> Work instructions
The entries are to be returned exactly as written.
»»
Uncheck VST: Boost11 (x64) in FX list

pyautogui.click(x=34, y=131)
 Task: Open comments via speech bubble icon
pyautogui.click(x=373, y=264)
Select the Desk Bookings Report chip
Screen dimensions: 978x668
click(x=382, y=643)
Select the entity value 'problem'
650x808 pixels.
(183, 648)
««
> Written response
Uncheck VST: Boost11 (x64) in FX list

pyautogui.click(x=34, y=131)
 Task: Open comments via speech bubble icon
pyautogui.click(x=373, y=264)
Select the Desk Bookings Report chip
Screen dimensions: 978x668
click(x=382, y=643)
Select the entity value 'problem'
650x808 pixels.
(183, 648)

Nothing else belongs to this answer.